> **RECORD LIST**:
· · · ·

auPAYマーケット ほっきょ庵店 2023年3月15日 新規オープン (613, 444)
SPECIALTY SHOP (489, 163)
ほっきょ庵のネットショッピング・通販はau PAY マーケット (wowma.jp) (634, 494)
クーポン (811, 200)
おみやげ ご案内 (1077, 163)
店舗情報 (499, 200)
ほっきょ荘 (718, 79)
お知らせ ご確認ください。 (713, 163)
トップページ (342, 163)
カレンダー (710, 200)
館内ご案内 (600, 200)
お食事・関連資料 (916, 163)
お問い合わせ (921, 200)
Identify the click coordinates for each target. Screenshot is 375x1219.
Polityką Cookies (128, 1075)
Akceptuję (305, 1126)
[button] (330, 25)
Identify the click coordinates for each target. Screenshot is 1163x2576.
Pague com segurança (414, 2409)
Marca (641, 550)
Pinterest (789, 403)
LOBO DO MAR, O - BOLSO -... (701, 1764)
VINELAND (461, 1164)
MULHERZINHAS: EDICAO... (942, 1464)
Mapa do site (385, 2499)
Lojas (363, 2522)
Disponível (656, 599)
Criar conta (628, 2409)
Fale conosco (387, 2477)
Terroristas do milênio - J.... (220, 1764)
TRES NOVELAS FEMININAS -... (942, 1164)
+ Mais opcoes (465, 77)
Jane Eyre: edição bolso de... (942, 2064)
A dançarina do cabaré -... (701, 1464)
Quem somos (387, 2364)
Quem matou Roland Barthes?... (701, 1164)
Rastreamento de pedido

· · · ·

> **DIRECTIONS FOR THIS TASK**: Return every line of the items above unchanged, from the first to the last.

> **OUTPUT FOR THIS EXERCISE**:
auPAYマーケット ほっきょ庵店 2023年3月15日 新規オープン (613, 444)
SPECIALTY SHOP (489, 163)
ほっきょ庵のネットショッピング・通販はau PAY マーケット (wowma.jp) (634, 494)
クーポン (811, 200)
おみやげ ご案内 (1077, 163)
店舗情報 (499, 200)
ほっきょ荘 (718, 79)
お知らせ ご確認ください。 (713, 163)
トップページ (342, 163)
カレンダー (710, 200)
館内ご案内 (600, 200)
お食事・関連資料 (916, 163)
お問い合わせ (921, 200)
Identify the click coordinates for each target. Screenshot is 375x1219.
Polityką Cookies (128, 1075)
Akceptuję (305, 1126)
[button] (330, 25)
Identify the click coordinates for each target. Screenshot is 1163x2576.
Pague com segurança (414, 2409)
Marca (641, 550)
Pinterest (789, 403)
LOBO DO MAR, O - BOLSO -... (701, 1764)
VINELAND (461, 1164)
MULHERZINHAS: EDICAO... (942, 1464)
Mapa do site (385, 2499)
Lojas (363, 2522)
Disponível (656, 599)
Criar conta (628, 2409)
Fale conosco (387, 2477)
Terroristas do milênio - J.... (220, 1764)
TRES NOVELAS FEMININAS -... (942, 1164)
+ Mais opcoes (465, 77)
Jane Eyre: edição bolso de... (942, 2064)
A dançarina do cabaré -... (701, 1464)
Quem somos (387, 2364)
Quem matou Roland Barthes?... (701, 1164)
Rastreamento de pedido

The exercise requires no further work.